Science

"Wild" Horses, Universal Symbols of Freedom, Are Officially History

No species has escaped human domestication.

by Peter Hess
Flickr / Becker1999

The Przewalski’s horses that dot the plains of Mongolia have long been considered the last wild horses in the world. While wild horses like the American mustangs in the western United States and the horses on the Shackleford Banks in North Carolina are actually feral horses descended from ancestors that were once domesticated, scientists thought the Przewalski’s horse had never been tamed. A new genomic study, however, is forcing us to rethink our assumptions.

In a paper published Thursday in the journal Science, an international team of researchers describe the findings of their genetic analysis of these seemingly undomesticated horses. In the study, they investigated the genomes of 88 modern and ancient horses to find out how similar the horses that were raised by the Eneolithic Botai people over 5,000 years ago in modern-day Kazakhstan are to the horses that are around today.

Przewalski’s horses, they discovered, are most likely the feral descendants of the horses that the Botai society domesticated prior to 3,000 B.C.E. In other words, their findings suggest there hasn’t been such a thing as a truly “wild horse” on Earth for thousands of years.

It turns out that the only remaining wild horses in the world, the Przewalski's horses of central Asia, are actually feral descendants of horses domesticated by the Botai culture 5,500 years ago.

Lee Boyd

To conduct this research, the team, led by Ph.D. students Charleen Gaunitz of the Natural History Museum of Denmark and Antoine Fages of the University of Copenhagen and University of Toulouse, collected and sequenced 42 samples of ancient horse DNA from archaeological sites around Europe and Asia, including 20 from Botai sites. By comparing these horses’ genomes to 46 previously published modern and ancient horse genomes, the researchers concluded that the Przewalski’s horses are descendent of the Botai’s domesticated herds.

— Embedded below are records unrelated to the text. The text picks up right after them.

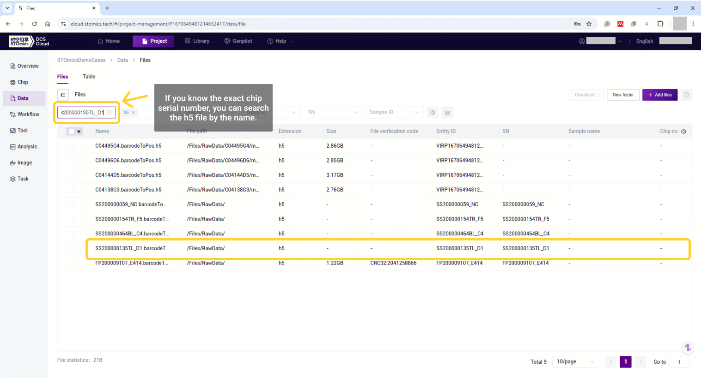This screenshot has height=378, width=701.
Task: Click the Chip icon in the sidebar
Action: [x=13, y=82]
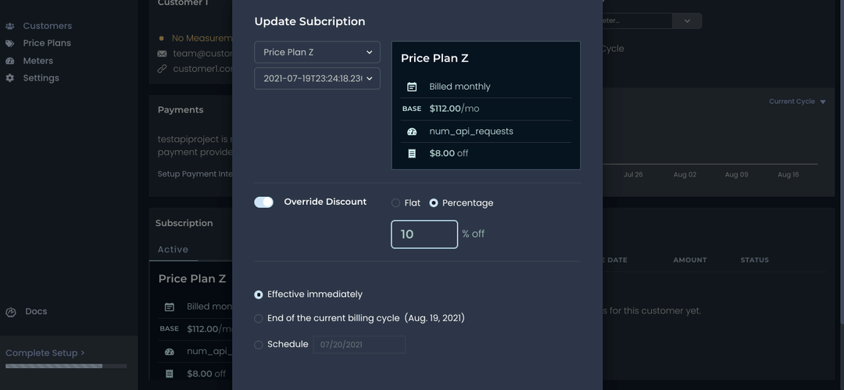Click the Docs sidebar icon
The image size is (844, 390).
11,312
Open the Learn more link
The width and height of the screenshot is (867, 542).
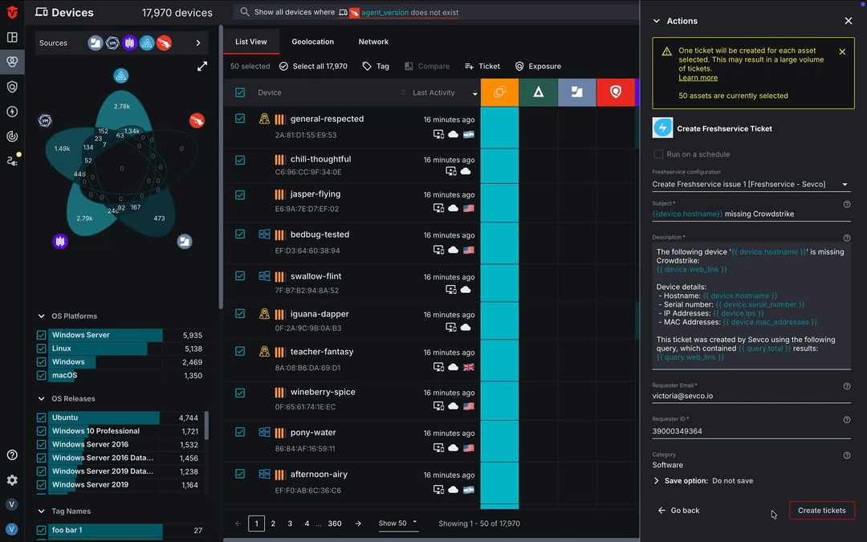coord(698,78)
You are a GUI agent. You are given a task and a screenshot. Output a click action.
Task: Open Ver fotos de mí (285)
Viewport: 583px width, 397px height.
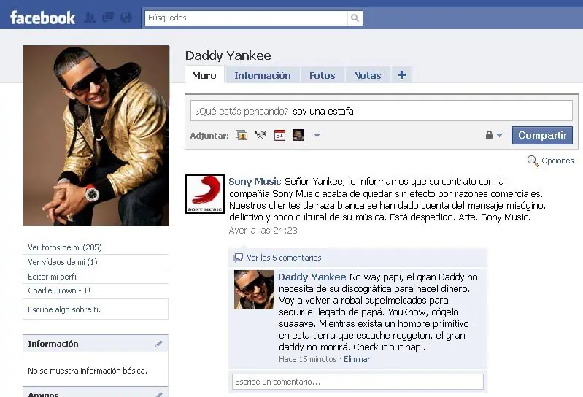65,247
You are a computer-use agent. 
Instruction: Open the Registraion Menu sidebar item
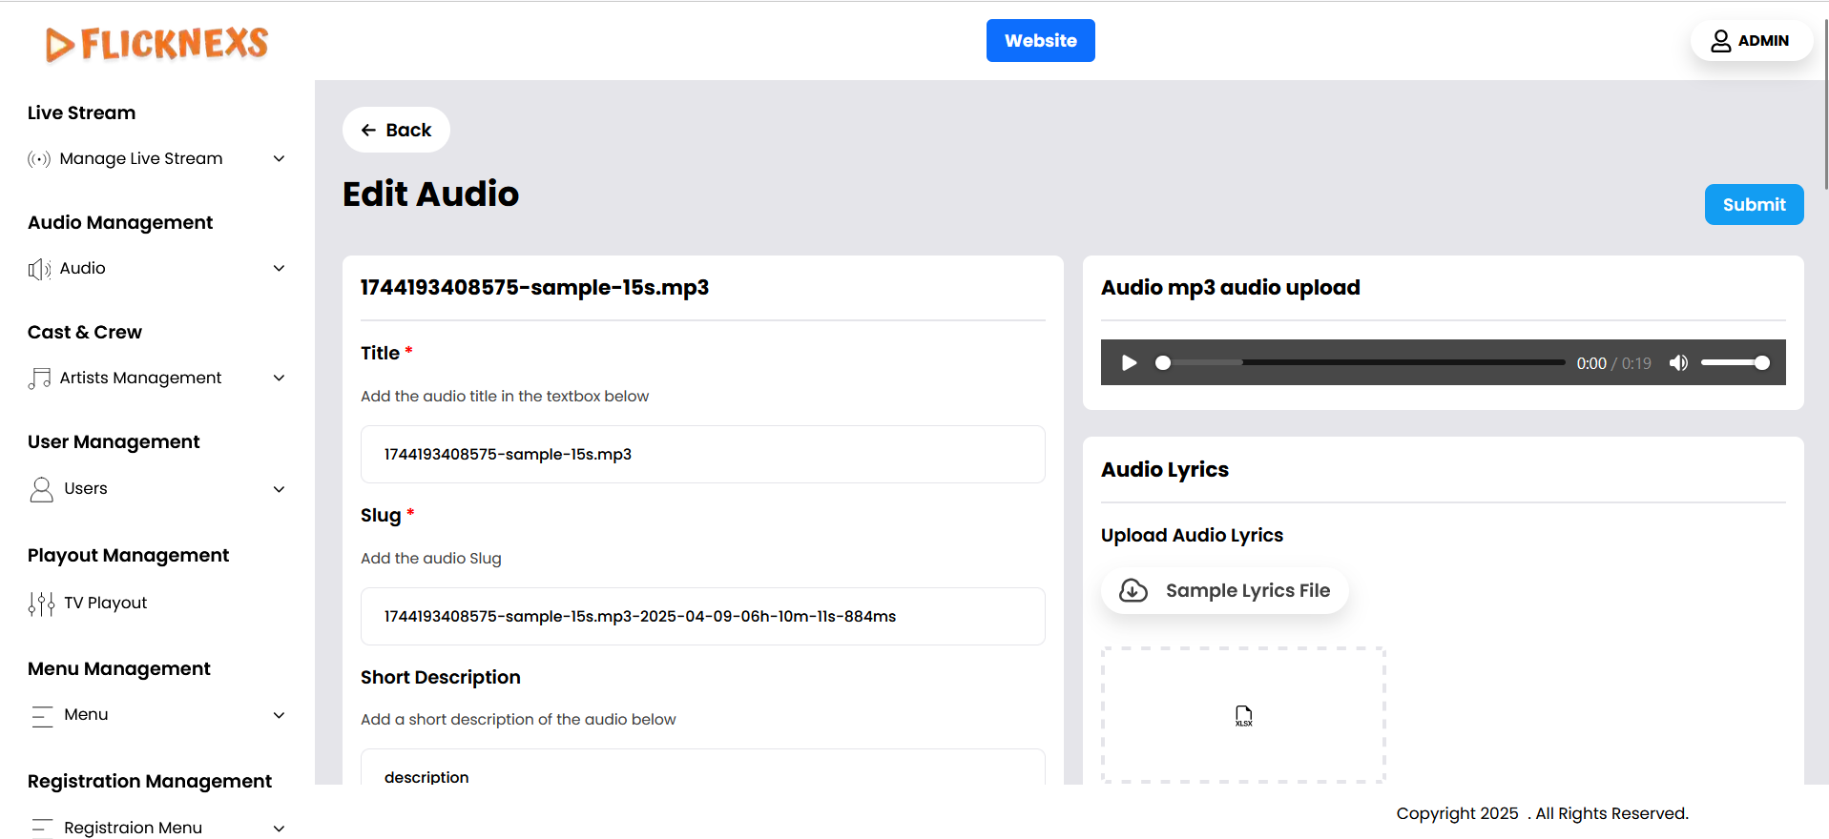133,828
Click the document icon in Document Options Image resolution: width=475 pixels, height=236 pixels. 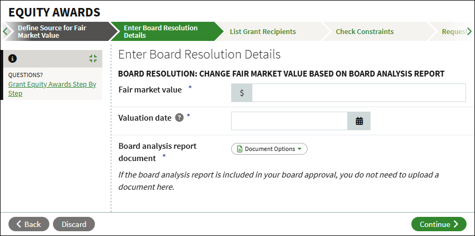pos(239,149)
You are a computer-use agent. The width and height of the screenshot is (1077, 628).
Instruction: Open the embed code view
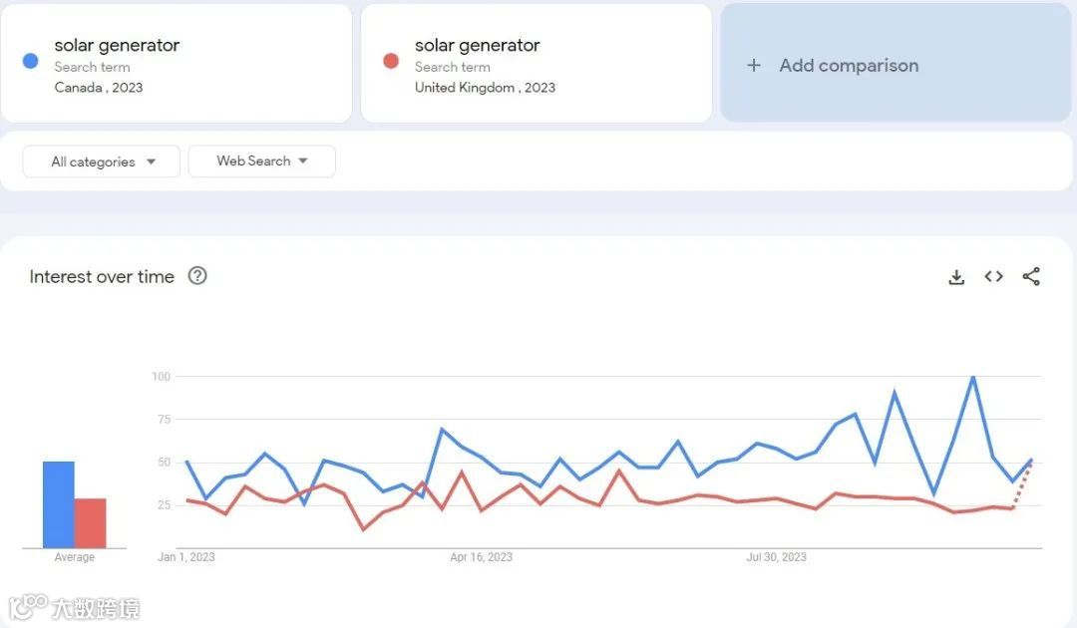click(x=993, y=277)
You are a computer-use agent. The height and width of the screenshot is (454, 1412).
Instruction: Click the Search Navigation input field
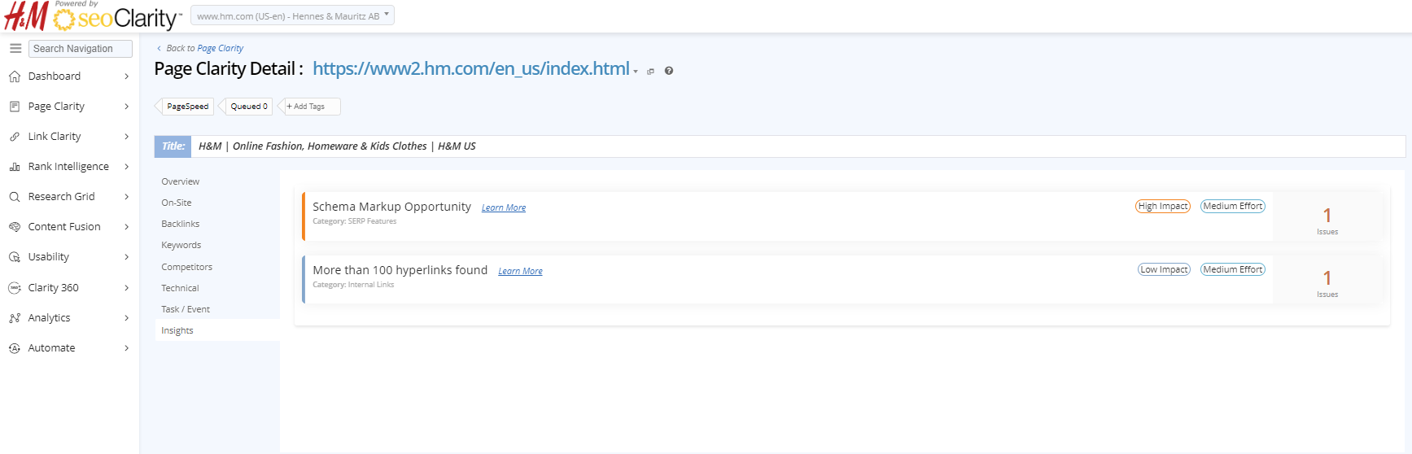pos(80,49)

The Botai buried horses with their heads facing the rising sun.

Sandra Olsen

Complicating the picture, they found that horse DNA samples from within the last 4,000 years do not share many similarities — only about 2.7 percent ancestry — to the Botai horses. This suggests that other societies that domesticated horses did so by capturing and breaking horses from a different horse population.

It’s possible that future studies incorporating larger sample sizes could make the picture clearer, especially with regards to the origins of all other domestic horses.

“Future work must focus on identifying the main source of the domestic horse stock and investigating how the multiple human cultures managed the available genetic variation to forge the many horse types known in history,” write the study’s authors.

RIP wild horses. There hasn't been a truly wild horse since before the Botai domesticated them.

Wikimedia/ Claudia Feh
Abstract: The Eneolithic Botai culture of the Central Asian steppes provides the earliest archaeological evidence for horse husbandry, ~5,500 ya, but the exact nature of early horse domestication remains controversial. We generated 42 ancient horse genomes, including 20 from Botai. Compared to 46 published ancient and modern horse genomes, our data indicate that Przewalski’s horses are the feral descendants of horses herded at Botai and not truly wild horses. All domestic horses dated from ~4,000 ya to present only show ~2.7% of Botai-related ancestry. This indicates that a massive genomic turnover underpins the expansion of the horse stock that gave rise to modern domesticates, which coincides with large-scale human population expansions during the Early Bronze Age.